§ **Source document**
..........
Engineering efforts were focused to maximize the ISS investment by engineering a suitable 
solution capable of continuing HOSC services while supporting safety requirements. The 
HOSC Power Outage Contingency (HPOC) System is a physically diversified compliment of 
systems capable of providing identified real-time services for the duration of a planned 
power outage condition from an alternate control room. HPOC was designed to maintain 
ISS payload operations for approximately three continuous days during planned HOSC 
power outages and support a local Payload Operations Team, International Partners, as well 
as remote users from the alternate control room located in another building. 

I. Introduction 

T he Huntsville Operations Support Center (HOSC) is a multi-project facility responsible for 24x7 real-time 
International Space Station (ISS) payload operations management, integration, and control. Though it was 
designed for continuous operations, the aging facility was required to power-down for the duration of a weekend to 
allow Facilities maintenance personnel unrestricted and safe access to perform the required preventative 
maintenance activities on the building’s power and cooling infrastructure. During this weekend, on-board ISS 
Science would stop as the ground system’s infrastructure was powered down.
..........
§ **Entries shown**
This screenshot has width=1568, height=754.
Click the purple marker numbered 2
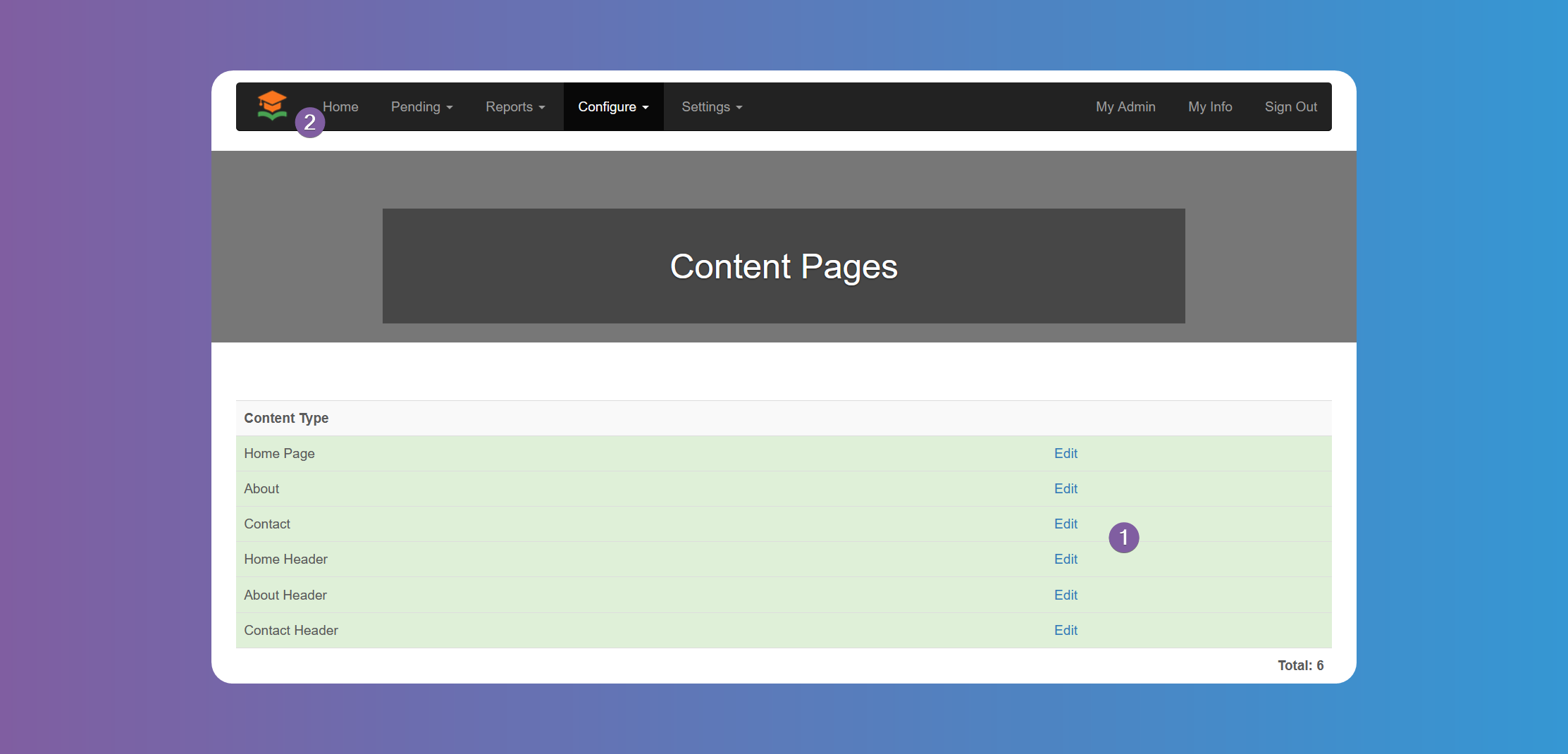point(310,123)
..........
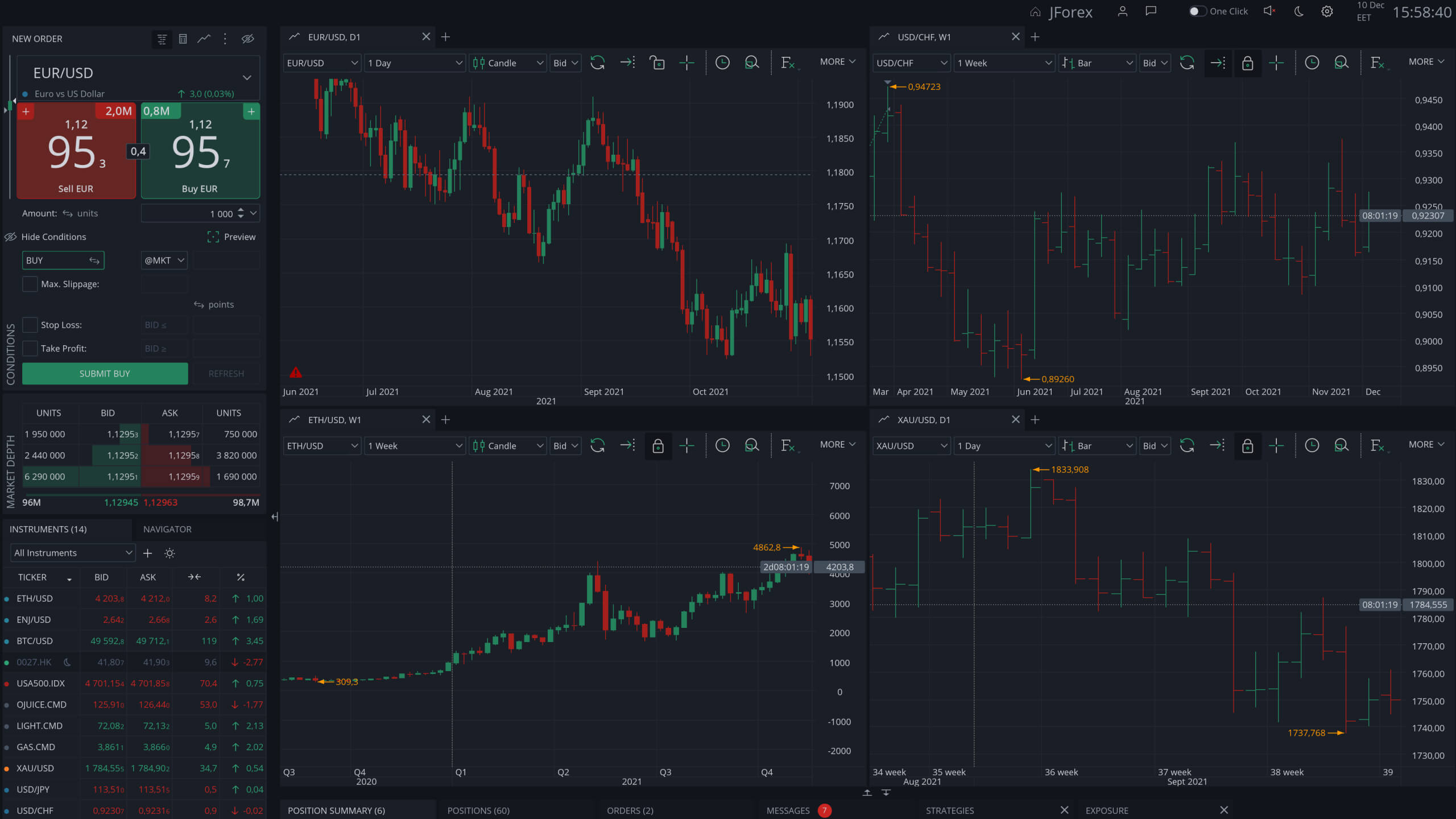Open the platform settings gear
..........
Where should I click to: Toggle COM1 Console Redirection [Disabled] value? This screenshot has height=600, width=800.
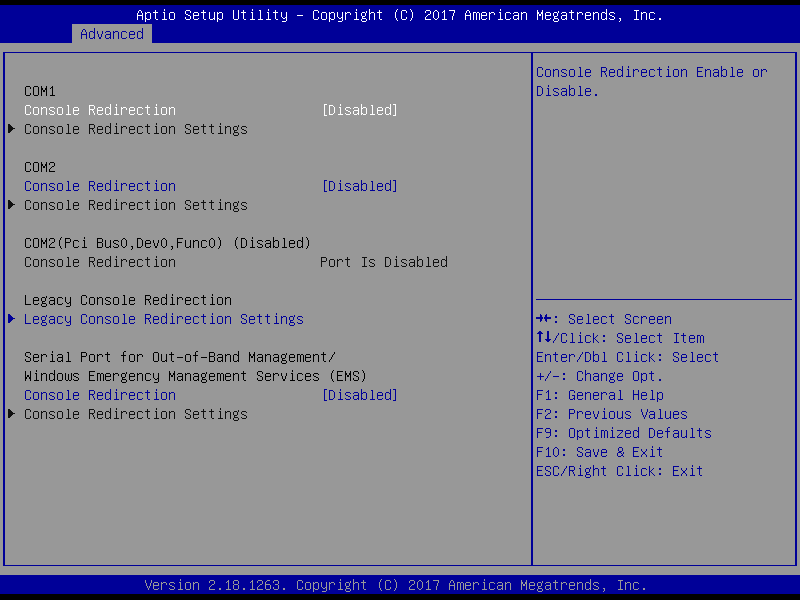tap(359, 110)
..........
§ **Problem to work on**
From the passage on the HOSC power outage system, print word for word the stretch that begins with the words containing "Engineering efforts were" and ends with "in another building.".

§ **Exercise result**
Engineering efforts were focused to maximize the ISS investment by engineering a suitable 
solution capable of continuing HOSC services while supporting safety requirements. The 
HOSC Power Outage Contingency (HPOC) System is a physically diversified compliment of 
systems capable of providing identified real-time services for the duration of a planned 
power outage condition from an alternate control room. HPOC was designed to maintain 
ISS payload operations for approximately three continuous days during planned HOSC 
power outages and support a local Payload Operations Team, International Partners, as well 
as remote users from the alternate control room located in another building.